What did your department’s technician ever do for you and your students? Plenty – and they’re taking on more and more
It’s a perfect storm. Technicians are needed in the science classroom more than ever, and yet their numbers are dwindling and training is being cut.
‘It feels like you are PA to 12 people all at the same time. You have to know their schedules … and you have to be psychic too,’ suggests Kerry Lawrence. Kerry is one of three technicians working across ten labs at an academy school in South Yorkshire. When she started out ten years ago ‘technicians were invisible in the classroom – you were never introduced.’
That’s all changed.
According to Paul Cook, an academy technician who also trains others around the country, ‘there’s been a massive exodus of experienced teachers … we now have a wave of NQTs and Teach Firsts who last did practicals when they were at school. So it’s down to the technician – we are becoming the practical advisers in the department. A lot of coaching and mentoring goes on – we give risk assessment advice, age group advice, walk them through practicals.’

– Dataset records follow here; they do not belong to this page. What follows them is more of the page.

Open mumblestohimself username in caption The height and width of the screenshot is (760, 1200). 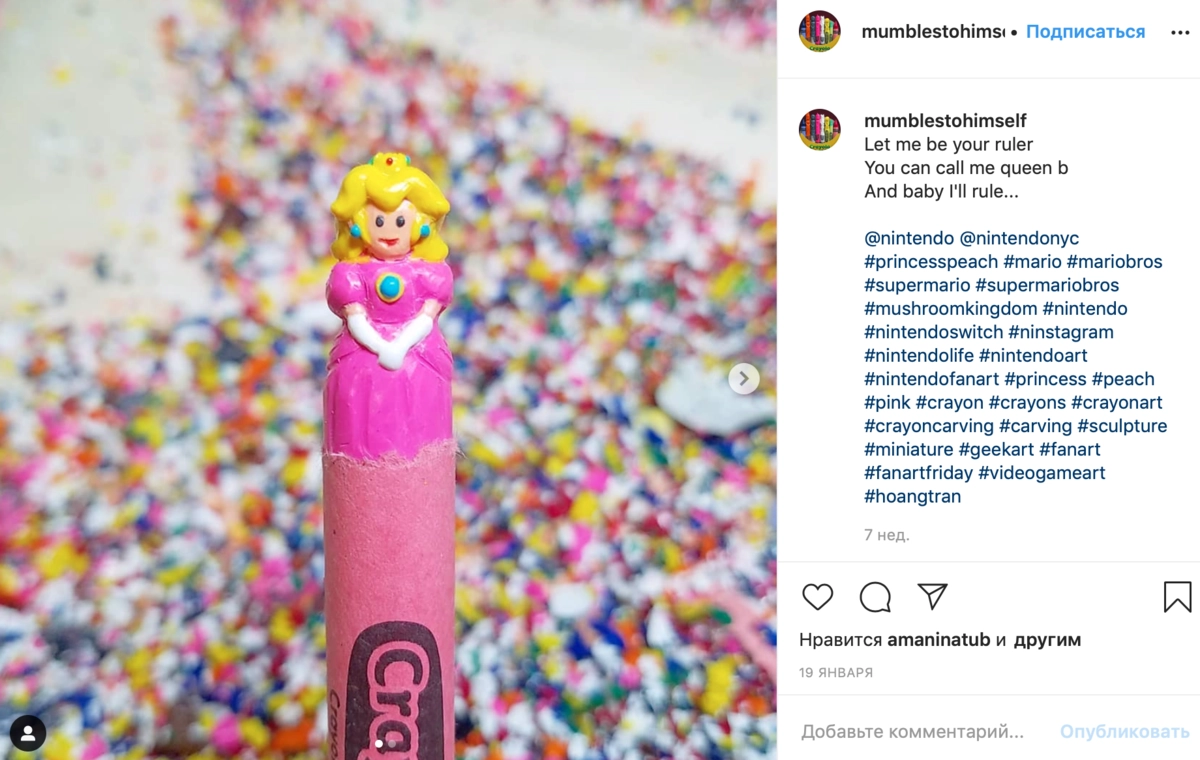[945, 121]
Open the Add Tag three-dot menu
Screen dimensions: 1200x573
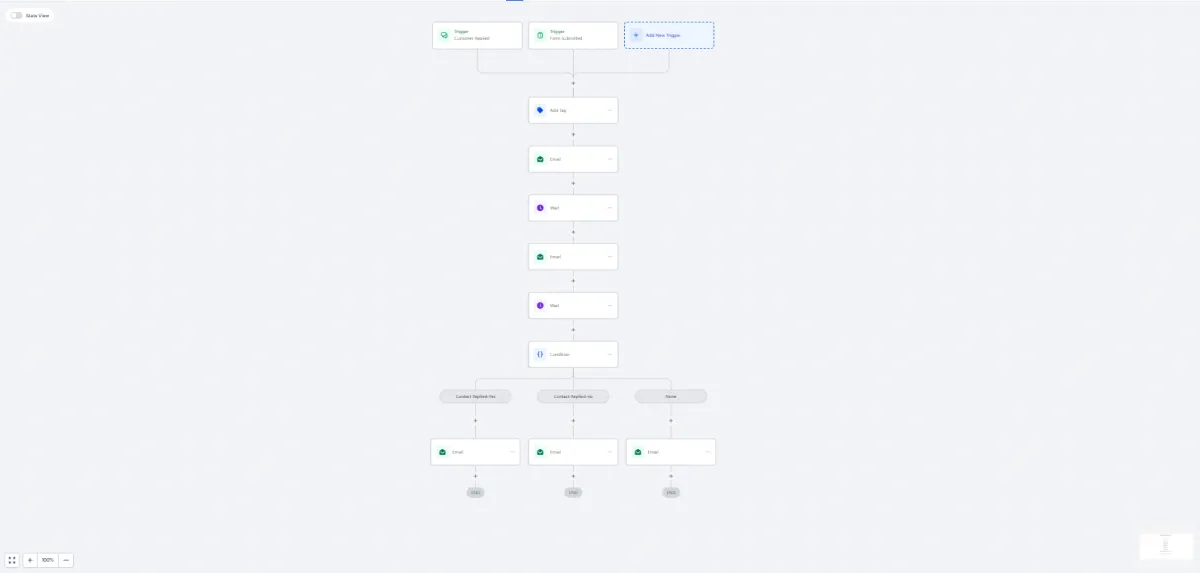pyautogui.click(x=610, y=110)
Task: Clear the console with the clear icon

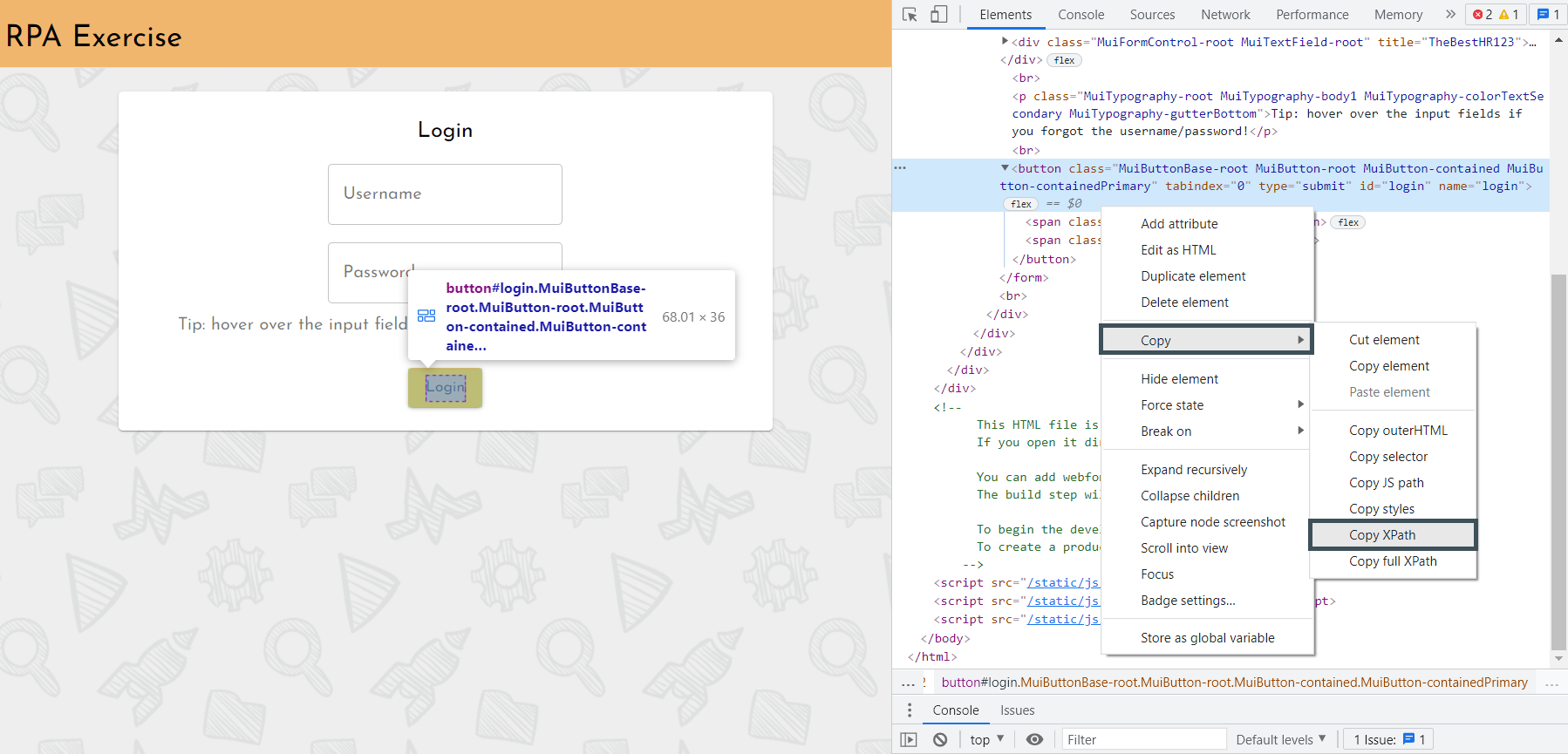Action: 940,739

He adds: ‘You’ve got to put yourself out there and come out from the prep room.’
Michael Wilson, a college technician with over 40 years’ experience says lecturers ‘understand the better we work as a team the better it is.
‘We’re all well qualified and highly experienced. We lead the newer members of the department … and we’re there to say – if you do it like this, it’ll work better; if you do it like this, it might not work.’
The technicians who spoke to Education in Chemistry were all clear: the job requires enthusiasm, imagination and dedication. ‘There’s always something new to find out; always a better way to do something,’ says Michael.
‘You should be trying out the experiments and investigations they [students] do. Methods that come from exam boards are dependent on type of equipment the school has. Reagents differ, so often you need to tweak,’ suggests Ellen Morrison – one of an increasingly rare breed of technicians with a year-round job. There’s evidence that the number of technicians in schools is falling. For science technicians, the most recent DfE figures put the number at 5960 in November 2017, down from 6510 in 2012. And numbers are falling across all groups – from science to art.
There’s nothing more frustrating for students than a practical that goes wrong
‘Teachers often want to demonstrate how something works, but they might not have the capabilities or have experienced the method themselves. You really do have to be creative,’ she adds.
When chemistry technician Katherine Harris joined her school, ‘kids had seen the same demos over and over again.’ Exploring practicals for students looking at covalent structures, Katherine found a video showing that a thick line of graphite from a pencil could carry a current. She tried out different arrangements of transistors – three soldered onto a backboard did the trick – and pupils had fun experimenting with how long a line they could draw and successfully detect a current.
Rachel Chilton, a physics technician will spend a lot of time fine-tuning if needs be. ‘It’s really important: there’s nothing more frustrating for students than a practical that goes wrong. When it does, the students tend to disengage,’ and she will feel the responsibility. Trialling practicals is especially important for A-levels. The work is ‘very specific, so much more intricate … it needs to be absolutely perfect,’ suggests Kerry.
The best relationships, not surprisingly, centre on good communication.
Sharon Watson shares a prep room with five teachers, and works from trolleys. ‘Communication between teachers and technicians is vital. I don’t think you should be afraid to question or give advice – especially for health and safety.’ Communication also means getting enough advance warning of requirements: ‘we don’t want to miss things or make mistakes. Sometimes requests are last minute and we try our best …we’re here for the kids. I would rather try my hardest to get something ready even if it’s not a full class set.’
Over the 17 years Rachel has been a technician , ‘everyone has become so much busier and more stressed … everyone has a lot less time. I try to take on more to alleviate the pressure [on teachers].’
For all their efforts, there’s often no recognition outside the science department of how vital a technician’s work is. Rachel is frustrated to hear the role described as ‘washer-upper’ or science teachers’ ‘little helper’.
Nor is there meaningful career progression. ‘We are at the bottom of the food chain,’ asserts Paul. ‘Schools don’t see our development as worthwhile. A lot of technicians don’t have performance or pay reviews. When it does happen, there’s no raise and no promotion available.’
Now training is in shorter supply says Michael, with cuts to courses offered at the national STEM centre in York, and school budgets under ever more pressure.
However, it’s a job he and others wouldn’t give up. ‘I’ve been lucky with the team … and found it a really rewarding job to do. If there was a long-term career path – I’d be happy to stay as a technician,’ says Katherine.
Kerry will soon become the senior technician at her school: the current post-holder has been doing the job for 30 years. Technicians, she says, are ‘never in this job for the money – they’re in the job for the love of it.’